Stored records
-=-=-

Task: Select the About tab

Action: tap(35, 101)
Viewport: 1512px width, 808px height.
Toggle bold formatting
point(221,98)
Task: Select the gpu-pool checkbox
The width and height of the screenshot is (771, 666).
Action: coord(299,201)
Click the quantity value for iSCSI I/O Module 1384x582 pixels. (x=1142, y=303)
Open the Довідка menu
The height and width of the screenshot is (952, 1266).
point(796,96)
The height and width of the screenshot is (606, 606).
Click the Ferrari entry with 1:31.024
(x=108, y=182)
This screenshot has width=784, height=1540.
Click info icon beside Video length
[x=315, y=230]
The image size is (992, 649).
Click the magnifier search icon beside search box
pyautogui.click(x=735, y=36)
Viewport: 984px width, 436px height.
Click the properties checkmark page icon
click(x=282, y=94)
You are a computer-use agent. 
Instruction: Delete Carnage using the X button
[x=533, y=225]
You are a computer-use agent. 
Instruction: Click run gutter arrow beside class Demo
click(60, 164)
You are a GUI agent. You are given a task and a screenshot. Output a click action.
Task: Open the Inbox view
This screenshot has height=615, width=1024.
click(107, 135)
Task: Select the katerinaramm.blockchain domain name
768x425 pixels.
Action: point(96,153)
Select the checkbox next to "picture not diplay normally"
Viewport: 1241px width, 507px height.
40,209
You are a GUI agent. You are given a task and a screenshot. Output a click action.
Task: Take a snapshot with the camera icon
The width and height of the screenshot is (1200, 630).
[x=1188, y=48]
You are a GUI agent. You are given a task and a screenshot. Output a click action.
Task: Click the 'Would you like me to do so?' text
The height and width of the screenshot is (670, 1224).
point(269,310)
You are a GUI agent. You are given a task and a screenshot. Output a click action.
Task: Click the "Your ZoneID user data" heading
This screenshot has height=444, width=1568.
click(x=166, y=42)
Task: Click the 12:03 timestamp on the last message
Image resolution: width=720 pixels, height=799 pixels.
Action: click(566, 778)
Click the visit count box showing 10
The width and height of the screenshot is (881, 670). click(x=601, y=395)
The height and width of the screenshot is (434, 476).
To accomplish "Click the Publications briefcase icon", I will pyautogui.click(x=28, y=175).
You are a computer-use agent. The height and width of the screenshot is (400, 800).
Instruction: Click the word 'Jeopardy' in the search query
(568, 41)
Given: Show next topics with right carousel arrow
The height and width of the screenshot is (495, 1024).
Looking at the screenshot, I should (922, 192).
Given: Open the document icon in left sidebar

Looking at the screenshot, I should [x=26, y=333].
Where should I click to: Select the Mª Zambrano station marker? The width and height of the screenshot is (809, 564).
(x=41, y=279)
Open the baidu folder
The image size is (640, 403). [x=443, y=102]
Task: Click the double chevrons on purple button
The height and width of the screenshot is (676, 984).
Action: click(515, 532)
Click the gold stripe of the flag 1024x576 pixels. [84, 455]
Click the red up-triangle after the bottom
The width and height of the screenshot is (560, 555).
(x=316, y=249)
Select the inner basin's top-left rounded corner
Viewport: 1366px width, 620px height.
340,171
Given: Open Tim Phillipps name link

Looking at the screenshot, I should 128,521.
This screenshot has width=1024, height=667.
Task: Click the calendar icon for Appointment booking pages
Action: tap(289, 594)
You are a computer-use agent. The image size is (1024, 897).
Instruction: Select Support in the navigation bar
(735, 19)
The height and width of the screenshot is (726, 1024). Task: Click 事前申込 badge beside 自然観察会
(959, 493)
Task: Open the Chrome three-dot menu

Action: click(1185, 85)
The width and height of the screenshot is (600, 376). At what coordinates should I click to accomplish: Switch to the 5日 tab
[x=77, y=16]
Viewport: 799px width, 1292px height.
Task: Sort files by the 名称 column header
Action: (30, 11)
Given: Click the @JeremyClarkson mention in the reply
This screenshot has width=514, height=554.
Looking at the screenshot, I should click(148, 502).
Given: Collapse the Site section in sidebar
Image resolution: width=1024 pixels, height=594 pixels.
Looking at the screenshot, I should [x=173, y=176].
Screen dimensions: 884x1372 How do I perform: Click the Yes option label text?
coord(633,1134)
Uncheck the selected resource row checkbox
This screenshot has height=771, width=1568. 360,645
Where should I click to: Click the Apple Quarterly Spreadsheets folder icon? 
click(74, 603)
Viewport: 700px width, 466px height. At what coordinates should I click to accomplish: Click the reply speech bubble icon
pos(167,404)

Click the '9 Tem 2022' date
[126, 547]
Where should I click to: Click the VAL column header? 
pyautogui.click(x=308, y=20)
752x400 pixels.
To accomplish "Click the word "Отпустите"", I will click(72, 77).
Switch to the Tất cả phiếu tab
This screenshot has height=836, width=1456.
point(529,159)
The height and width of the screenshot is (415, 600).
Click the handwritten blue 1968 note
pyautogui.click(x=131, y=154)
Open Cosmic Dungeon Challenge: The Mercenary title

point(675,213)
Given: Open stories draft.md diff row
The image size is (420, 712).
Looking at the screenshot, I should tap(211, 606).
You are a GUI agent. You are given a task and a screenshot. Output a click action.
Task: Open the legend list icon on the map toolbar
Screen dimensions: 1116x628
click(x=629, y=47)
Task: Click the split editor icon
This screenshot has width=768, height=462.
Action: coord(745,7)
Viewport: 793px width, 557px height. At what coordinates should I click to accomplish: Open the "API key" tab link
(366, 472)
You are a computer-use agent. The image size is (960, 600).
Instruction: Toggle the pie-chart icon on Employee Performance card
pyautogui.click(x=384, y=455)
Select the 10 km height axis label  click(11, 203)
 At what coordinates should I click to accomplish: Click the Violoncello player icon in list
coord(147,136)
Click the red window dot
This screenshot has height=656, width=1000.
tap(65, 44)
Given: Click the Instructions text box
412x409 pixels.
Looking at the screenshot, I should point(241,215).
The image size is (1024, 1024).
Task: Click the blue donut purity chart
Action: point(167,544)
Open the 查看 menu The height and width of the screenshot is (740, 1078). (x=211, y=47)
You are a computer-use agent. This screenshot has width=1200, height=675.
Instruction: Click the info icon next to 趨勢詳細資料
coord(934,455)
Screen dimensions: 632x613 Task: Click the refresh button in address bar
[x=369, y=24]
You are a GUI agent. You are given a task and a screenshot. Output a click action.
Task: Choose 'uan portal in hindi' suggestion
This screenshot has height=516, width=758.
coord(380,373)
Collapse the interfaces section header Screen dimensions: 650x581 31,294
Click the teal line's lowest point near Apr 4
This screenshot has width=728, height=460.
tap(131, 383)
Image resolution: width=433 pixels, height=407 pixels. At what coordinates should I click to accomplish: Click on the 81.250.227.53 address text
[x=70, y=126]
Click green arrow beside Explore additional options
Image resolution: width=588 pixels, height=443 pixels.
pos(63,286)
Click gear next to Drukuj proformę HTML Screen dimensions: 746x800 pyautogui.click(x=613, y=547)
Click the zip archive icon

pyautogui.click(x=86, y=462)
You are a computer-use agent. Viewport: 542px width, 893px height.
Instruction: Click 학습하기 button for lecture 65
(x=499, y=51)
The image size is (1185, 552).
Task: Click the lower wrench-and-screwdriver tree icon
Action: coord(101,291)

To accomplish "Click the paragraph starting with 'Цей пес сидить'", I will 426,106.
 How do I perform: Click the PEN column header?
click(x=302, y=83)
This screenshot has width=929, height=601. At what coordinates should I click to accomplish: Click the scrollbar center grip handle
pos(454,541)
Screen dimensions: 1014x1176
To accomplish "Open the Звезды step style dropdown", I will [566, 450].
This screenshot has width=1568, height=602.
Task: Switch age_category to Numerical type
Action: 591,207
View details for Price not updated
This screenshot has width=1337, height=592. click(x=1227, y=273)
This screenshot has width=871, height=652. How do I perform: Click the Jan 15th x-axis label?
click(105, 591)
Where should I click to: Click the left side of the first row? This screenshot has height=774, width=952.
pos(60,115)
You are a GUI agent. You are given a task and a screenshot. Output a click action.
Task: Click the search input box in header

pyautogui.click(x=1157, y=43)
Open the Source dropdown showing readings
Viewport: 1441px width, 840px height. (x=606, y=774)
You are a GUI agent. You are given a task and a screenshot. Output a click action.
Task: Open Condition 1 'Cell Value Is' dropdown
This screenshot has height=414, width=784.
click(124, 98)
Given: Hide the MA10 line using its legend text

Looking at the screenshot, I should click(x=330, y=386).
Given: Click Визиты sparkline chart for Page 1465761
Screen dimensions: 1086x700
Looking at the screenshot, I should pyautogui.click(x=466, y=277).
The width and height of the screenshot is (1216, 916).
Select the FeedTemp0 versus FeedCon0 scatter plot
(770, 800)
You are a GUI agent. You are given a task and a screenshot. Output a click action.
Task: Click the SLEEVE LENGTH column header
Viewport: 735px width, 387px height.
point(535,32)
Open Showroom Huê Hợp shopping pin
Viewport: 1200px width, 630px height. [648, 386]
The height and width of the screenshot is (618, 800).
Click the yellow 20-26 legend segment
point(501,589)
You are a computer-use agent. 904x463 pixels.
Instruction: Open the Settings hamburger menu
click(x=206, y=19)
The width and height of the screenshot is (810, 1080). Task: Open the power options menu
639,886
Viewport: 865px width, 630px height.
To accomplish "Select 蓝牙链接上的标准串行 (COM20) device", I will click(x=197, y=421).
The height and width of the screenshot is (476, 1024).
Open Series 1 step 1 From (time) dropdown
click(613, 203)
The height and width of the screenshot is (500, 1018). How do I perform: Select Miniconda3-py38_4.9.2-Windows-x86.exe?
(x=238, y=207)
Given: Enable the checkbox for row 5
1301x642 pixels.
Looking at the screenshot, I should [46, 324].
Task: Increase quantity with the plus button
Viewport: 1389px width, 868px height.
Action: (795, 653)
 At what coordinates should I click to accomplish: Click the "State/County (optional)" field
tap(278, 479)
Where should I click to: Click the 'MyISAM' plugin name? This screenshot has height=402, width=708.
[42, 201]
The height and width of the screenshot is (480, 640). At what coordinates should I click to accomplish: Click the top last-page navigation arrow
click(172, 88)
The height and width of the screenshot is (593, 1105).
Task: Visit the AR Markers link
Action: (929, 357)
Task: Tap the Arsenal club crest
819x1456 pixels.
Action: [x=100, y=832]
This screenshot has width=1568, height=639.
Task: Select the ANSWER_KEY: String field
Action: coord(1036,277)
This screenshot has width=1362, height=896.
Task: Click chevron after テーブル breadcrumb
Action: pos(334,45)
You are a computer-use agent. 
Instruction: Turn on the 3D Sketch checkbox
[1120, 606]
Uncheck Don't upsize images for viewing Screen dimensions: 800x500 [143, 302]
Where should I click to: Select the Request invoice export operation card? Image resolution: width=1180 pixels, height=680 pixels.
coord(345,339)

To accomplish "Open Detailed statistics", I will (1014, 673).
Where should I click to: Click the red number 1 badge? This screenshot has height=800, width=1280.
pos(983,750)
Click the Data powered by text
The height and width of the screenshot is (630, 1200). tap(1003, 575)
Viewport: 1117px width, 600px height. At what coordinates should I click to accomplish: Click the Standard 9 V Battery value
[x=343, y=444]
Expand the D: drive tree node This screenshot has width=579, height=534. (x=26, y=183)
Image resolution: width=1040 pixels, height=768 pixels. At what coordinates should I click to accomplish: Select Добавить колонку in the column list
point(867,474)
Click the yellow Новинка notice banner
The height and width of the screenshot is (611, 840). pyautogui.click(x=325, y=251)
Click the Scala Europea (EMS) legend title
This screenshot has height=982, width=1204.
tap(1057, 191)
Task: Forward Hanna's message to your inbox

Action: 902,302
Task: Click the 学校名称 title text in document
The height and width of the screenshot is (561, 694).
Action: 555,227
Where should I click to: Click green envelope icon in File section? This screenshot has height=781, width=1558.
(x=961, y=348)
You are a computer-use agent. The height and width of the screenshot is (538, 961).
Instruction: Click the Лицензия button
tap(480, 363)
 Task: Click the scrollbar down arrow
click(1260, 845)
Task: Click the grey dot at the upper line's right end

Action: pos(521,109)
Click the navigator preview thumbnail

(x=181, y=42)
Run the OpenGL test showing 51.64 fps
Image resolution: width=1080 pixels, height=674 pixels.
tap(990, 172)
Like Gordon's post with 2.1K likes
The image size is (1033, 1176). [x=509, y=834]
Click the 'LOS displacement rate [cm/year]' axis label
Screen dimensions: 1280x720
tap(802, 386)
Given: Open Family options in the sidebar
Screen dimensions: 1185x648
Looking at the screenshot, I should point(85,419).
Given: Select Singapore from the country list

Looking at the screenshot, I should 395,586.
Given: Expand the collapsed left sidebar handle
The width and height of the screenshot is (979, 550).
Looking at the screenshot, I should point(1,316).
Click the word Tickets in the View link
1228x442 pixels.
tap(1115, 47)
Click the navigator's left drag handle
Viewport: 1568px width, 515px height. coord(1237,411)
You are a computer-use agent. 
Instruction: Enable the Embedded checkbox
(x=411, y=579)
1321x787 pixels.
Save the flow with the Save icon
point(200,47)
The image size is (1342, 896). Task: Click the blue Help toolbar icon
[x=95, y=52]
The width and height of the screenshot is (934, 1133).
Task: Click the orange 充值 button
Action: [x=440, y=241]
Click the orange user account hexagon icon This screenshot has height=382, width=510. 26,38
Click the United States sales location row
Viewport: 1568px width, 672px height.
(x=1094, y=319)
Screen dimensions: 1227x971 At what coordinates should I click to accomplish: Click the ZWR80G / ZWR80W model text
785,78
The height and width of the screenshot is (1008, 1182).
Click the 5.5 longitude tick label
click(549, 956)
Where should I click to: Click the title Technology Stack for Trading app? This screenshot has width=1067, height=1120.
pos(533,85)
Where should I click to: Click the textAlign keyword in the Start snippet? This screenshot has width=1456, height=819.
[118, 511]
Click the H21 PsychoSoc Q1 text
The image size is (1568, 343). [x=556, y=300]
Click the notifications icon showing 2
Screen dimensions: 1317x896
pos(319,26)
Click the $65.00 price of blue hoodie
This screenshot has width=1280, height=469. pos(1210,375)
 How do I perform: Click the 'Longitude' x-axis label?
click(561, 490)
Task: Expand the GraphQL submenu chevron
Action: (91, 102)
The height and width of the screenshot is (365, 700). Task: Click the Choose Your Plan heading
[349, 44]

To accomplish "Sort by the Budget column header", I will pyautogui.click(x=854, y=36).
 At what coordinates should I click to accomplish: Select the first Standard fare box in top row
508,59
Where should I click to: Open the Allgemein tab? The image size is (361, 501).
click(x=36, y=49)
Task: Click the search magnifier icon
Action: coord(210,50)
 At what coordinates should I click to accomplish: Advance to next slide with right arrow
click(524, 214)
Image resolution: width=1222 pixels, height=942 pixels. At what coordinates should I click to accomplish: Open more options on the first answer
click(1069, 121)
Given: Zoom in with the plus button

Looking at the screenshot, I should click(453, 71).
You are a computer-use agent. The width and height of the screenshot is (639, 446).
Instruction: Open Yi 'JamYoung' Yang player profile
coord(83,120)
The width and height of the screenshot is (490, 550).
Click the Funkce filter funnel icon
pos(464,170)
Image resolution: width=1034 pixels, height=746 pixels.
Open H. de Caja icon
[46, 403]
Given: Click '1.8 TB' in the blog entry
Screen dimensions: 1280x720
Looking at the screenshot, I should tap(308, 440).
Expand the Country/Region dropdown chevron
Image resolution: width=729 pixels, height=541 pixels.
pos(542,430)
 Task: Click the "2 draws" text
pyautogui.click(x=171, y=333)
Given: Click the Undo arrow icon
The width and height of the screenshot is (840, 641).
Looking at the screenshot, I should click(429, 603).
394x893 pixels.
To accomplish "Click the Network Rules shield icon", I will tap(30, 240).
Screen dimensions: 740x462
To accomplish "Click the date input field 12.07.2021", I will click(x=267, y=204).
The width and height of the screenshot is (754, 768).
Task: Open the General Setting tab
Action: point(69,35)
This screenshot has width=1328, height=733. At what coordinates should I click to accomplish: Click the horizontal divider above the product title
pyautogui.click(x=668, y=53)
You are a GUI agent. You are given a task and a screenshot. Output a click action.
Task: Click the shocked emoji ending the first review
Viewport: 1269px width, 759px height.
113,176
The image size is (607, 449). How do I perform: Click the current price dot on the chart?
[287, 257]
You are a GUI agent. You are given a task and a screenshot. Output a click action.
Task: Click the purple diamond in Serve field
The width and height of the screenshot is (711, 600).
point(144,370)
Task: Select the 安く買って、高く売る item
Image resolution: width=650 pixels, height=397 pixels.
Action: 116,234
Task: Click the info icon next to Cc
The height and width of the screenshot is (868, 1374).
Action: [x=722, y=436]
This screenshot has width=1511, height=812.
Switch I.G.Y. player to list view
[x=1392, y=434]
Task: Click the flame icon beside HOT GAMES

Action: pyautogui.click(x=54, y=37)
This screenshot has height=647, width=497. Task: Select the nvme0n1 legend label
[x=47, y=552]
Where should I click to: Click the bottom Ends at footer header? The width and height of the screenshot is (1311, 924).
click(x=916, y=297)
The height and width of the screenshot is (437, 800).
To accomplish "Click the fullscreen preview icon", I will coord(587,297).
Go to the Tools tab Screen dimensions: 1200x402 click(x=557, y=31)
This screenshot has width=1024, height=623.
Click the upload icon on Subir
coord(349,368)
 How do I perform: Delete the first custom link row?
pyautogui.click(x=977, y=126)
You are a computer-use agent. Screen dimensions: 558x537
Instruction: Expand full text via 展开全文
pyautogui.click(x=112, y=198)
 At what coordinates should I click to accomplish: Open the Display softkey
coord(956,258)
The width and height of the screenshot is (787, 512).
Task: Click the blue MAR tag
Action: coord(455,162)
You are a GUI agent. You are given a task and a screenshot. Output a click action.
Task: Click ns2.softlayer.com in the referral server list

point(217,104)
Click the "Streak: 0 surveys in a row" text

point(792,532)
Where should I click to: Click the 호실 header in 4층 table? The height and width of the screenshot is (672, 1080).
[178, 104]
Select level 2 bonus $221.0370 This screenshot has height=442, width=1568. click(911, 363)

-=-=-

§ ABOUT THIS EXERCISE
The lines from the top of the data above down to the line containing "Open the Довідка menu" are to be copied exactly; no other line should appear.

§ EXERCISE RESPONSE
Task: Select the About tab

Action: tap(35, 101)
Viewport: 1512px width, 808px height.
Toggle bold formatting
point(221,98)
Task: Select the gpu-pool checkbox
The width and height of the screenshot is (771, 666).
Action: coord(299,201)
Click the quantity value for iSCSI I/O Module 1384x582 pixels. (x=1142, y=303)
Open the Довідка menu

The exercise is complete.